■ **Exercise**
Could you filter the records below and keep only the lines with the word "Klipper"?

■ **Records for this task**
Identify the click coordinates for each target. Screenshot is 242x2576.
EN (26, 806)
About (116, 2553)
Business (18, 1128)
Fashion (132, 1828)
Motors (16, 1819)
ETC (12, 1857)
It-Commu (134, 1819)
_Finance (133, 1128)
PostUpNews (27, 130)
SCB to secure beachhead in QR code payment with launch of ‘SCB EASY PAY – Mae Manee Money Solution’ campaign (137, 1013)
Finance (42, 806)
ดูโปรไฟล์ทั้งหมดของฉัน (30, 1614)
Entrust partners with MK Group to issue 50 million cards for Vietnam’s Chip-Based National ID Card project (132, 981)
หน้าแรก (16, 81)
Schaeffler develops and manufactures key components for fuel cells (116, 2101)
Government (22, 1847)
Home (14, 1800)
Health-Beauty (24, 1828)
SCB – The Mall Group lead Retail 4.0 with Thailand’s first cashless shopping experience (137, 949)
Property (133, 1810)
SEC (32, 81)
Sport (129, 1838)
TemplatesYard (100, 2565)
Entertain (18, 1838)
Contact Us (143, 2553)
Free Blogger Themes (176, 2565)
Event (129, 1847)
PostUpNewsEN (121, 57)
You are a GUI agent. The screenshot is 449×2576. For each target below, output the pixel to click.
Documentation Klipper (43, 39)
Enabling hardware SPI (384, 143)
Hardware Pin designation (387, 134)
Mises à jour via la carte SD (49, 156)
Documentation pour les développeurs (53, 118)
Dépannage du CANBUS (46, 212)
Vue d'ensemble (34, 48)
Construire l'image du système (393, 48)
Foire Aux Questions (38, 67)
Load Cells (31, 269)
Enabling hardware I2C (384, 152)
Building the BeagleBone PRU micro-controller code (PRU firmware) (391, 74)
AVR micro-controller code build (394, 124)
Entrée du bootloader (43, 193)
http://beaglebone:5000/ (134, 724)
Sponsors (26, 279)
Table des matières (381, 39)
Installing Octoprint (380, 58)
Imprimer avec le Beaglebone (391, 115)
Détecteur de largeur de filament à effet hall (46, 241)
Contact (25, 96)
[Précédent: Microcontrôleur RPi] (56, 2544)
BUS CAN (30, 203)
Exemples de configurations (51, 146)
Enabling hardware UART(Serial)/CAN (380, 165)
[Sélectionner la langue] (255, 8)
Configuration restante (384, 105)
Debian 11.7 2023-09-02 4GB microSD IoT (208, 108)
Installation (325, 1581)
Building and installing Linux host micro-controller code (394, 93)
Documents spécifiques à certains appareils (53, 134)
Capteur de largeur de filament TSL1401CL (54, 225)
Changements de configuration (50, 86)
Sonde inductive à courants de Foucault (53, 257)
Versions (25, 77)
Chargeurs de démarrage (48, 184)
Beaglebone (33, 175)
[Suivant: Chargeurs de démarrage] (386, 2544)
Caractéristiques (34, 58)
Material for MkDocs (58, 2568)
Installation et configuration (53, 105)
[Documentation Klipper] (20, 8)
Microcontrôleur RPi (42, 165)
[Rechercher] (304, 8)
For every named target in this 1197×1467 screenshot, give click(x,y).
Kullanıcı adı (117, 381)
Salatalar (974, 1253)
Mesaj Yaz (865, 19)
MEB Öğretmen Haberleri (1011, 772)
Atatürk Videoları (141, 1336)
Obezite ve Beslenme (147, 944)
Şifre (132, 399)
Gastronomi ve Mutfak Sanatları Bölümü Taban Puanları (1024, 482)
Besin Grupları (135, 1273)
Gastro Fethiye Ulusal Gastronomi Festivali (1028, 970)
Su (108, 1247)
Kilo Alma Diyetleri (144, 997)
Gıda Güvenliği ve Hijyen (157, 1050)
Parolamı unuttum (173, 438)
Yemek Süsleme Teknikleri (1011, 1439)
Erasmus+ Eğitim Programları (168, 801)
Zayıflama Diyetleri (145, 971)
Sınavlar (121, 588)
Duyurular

■ **Answer space**
Documentation Klipper (43, 39)
[Documentation Klipper] (20, 8)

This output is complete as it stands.